What do I mean by that? Well let's suppose that k = 10 and you had only 2 coins 4 and 6, their gcd is 2. But since 2 = 1 * 6 + (-1) * 4, one might suspect that 2 might never be obtined from a linear combination of the given coins, but 2 modulo 10 can be obtained by taking 2 coins of value 6 and none of 4 or 3 coins of 4 and none of 6.
This argument is a specific version of the more general one, which says that any multiple of gcd modulo m can be obtained by taking an appropriate no. of coins.
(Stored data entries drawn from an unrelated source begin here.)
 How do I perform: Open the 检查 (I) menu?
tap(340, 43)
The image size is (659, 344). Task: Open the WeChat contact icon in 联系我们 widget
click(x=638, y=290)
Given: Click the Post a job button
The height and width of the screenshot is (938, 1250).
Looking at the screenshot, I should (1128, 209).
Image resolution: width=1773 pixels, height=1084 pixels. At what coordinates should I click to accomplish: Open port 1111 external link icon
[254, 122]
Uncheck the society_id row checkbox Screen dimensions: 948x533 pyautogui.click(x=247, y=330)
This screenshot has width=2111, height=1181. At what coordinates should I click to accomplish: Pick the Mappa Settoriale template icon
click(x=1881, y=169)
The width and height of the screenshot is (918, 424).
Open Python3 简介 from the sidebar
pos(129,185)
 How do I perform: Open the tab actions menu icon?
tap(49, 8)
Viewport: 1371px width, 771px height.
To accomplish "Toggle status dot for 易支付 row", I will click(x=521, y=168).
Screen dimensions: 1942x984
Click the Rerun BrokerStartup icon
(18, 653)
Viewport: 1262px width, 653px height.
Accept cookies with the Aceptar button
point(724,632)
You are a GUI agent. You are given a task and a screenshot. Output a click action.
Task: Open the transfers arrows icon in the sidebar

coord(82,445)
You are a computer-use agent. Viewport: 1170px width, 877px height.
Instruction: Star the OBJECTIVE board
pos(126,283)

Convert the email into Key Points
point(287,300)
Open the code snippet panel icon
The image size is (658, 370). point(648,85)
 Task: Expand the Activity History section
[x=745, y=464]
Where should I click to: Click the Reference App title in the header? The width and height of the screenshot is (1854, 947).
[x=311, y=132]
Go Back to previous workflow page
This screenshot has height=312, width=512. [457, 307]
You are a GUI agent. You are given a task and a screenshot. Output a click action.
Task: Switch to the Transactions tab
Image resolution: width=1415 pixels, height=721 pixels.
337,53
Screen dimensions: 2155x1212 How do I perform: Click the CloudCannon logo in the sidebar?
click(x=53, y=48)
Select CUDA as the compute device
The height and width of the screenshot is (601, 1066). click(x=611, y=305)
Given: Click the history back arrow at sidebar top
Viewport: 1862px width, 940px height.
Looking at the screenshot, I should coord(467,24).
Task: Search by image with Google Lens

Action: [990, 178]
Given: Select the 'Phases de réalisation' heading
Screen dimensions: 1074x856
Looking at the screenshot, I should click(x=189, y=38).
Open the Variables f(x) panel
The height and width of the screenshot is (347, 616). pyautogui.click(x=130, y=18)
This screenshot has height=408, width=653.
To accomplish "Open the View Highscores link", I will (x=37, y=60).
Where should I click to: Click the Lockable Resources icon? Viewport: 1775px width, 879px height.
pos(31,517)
To prove this, consider a positive value that can be obtained from the coins. We know by Bezout's identity that it will be a multiple of gcd. But suppose that in this linear combination, some xi < 0, which shows that we took xi < 0 total coins of value ai, which is not quite possible. But, now if we add k more coins of value xi, the value of the amount modulo k will not change, since we are doing all calculations modulo k. If the new value of xi, is still negative we can keep on adding coins of value ai in groups of k, until the value of xi becomes positive. Now, in doing this, we have not changed the value of amount modulo k, but now since xi is positive (or maybe 0), we have ensured that we can give xi number of coins for the coin of value ai, and still obtain the same value modulo k. Doing this with all the coefficients, will ensure that by using 0 or more coins of every value, we can pay this amount modulo k.
With this, we have proved that any positive multiple of gcd can be obtained as the value, but since we are doing the computation modulo k, we know that there are only a small number of possibilities for the amount modulo k and once we obtain a value which we had already obtained earlier, we know that the values will go on cycling around repeating themselves, so we can stop at that point.
Hope this explanation makes it clear.
Hello, I thank you!. After several hours I came to the same conclusion yesterday.